# Configure NDA and Access Controls

Sprinto’s Trust Center allows you to enforce security and privacy controls around access to sensitive documents. This includes NDA enforcement, visibility toggles, and document access validity settings. These configurations ensure that sensitive content is shared only with authorised users under predefined terms.

This article explains how to configure these controls using the **Configuration** tab. Here's a short video on how to set up NDA in Trust Center.

{% embed url="<https://files.gitbook.com/v0/b/gitbook-x-prod.appspot.com/o/spaces%2FEsyn5VMU6e0OyGjRtKgx%2Fuploads%2FHnvcffP8i2ETK8Xzesrl%2FSetting%20Up%20NDA%20in%20the%20Trust%20Center.mp4?alt=media&token=4fe771e3-e8ae-432d-8989-bd7e1e934df8>" %}

***

### Step 1: Set Up NDA for Restricted Items

1. Navigate to the **Configuration** tab of your Trust Center.
2. Locate the **Configure NDA for Restricted Items** section.
3. Click the **arrow icon** to open the drawer.

#### Option A: Use Sprinto’s Default NDA

* Select **Use Sprinto NDA template**.
* Fill in required fields such as governing law, company name, and counterparty.
* Agree to the terms and click **Enable NDA**.

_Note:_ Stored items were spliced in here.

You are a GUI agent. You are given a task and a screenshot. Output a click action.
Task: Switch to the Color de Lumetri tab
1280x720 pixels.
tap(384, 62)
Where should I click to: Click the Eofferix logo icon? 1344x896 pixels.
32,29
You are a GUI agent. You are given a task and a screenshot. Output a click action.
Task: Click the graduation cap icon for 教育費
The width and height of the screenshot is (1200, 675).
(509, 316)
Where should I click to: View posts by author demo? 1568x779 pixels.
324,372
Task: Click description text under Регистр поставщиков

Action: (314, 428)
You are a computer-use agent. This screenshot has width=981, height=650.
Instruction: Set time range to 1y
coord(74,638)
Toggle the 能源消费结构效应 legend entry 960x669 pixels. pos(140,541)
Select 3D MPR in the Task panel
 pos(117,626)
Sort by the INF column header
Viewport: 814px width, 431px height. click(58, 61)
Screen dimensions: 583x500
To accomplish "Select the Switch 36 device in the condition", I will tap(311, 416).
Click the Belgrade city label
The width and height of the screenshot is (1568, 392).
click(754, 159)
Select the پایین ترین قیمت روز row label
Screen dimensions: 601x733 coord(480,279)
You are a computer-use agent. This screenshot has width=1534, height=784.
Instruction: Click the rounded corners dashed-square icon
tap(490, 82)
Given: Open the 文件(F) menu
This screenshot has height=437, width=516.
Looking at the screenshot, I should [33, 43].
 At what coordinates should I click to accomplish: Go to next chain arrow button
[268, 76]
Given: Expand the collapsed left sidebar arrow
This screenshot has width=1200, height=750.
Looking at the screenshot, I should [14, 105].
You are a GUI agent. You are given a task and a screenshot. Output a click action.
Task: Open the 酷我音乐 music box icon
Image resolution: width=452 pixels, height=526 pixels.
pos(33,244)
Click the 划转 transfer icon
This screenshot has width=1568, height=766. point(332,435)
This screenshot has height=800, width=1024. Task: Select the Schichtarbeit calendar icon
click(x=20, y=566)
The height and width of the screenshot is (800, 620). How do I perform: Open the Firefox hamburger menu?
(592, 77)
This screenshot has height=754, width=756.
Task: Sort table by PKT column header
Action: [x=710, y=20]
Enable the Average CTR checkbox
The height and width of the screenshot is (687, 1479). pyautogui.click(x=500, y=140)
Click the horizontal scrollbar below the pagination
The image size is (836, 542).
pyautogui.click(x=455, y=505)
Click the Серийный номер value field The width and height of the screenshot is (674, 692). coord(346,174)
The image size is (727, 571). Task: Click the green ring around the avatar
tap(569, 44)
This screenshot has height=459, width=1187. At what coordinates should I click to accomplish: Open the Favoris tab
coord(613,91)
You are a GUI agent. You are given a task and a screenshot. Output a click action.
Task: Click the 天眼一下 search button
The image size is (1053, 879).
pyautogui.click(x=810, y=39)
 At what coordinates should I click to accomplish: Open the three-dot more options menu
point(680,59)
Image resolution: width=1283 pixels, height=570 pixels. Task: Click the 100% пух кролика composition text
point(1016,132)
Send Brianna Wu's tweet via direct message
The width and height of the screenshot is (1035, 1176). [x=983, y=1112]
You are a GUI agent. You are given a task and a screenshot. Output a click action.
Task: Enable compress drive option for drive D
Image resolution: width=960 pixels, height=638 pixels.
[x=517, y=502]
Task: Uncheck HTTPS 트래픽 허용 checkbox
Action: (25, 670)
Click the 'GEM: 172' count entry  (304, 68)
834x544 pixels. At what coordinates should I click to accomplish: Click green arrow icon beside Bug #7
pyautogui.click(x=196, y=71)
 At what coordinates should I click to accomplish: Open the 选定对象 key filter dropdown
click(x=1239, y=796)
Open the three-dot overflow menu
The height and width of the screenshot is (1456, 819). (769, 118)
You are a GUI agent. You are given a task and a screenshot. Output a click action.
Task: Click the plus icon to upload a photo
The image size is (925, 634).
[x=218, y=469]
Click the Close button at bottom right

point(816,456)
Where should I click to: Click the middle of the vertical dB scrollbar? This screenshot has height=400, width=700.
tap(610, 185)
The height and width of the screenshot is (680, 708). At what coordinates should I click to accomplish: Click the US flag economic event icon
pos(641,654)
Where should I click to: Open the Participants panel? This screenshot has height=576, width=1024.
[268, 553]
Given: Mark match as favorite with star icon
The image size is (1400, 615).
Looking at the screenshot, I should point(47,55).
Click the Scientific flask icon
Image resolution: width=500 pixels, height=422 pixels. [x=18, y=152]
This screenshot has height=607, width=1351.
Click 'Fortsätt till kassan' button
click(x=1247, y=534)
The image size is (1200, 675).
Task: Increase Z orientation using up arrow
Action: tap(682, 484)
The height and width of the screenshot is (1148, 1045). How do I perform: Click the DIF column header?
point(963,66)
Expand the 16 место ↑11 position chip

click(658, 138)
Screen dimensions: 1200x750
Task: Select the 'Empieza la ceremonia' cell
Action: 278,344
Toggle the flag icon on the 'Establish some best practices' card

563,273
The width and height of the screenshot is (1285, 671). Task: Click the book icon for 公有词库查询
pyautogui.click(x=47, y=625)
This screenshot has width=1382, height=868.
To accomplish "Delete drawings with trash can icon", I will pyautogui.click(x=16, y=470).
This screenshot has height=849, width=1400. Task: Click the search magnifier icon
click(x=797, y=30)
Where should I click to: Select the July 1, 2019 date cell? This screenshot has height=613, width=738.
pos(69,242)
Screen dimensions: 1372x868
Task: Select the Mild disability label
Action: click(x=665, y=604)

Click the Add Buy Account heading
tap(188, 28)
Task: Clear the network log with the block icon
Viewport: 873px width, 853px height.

#### Option B: Upload Your Own NDA

* Click on **Upload NDA**.
* Select a PDF version of your own NDA document.
* Click **Enable NDA**.

{% hint style="info" %}
Once enabled, any visitor requesting access to restricted documents must sign the NDA before proceeding.
{% endhint %}

***

### Step 2: Set Document Access Validity

1. Scroll to the **Access Validity** section.
2. Set a default expiry duration for all document access links (e.g., 7 days).
3. Click **Save**.

This ensures access is automatically revoked after the configured duration.

***

### Step 3: Configure Document Visibility Defaults

1. Scroll to the **Document Access Visibility** section.
2. Enable or disable default visibility for each category of documents.
3. You can override these settings per document if needed.

***

### Step 4: Create Private Trust Centers (Optional)

Private Trust Centers are locked views restricted to specific stakeholders.

1. Click on **Private Trust Center** within the Configuration tab.
2. Define the Trust Profile name.
3. Configure its sections (overview, documents, policies, etc.).
4. Whitelist users or email domains allowed to view it.

This is ideal for region-specific, customer-specific, or confidential information.

***

By enforcing NDAs and access controls, your Trust Center ensures that sensitive security and compliance information is shared securely and responsibly.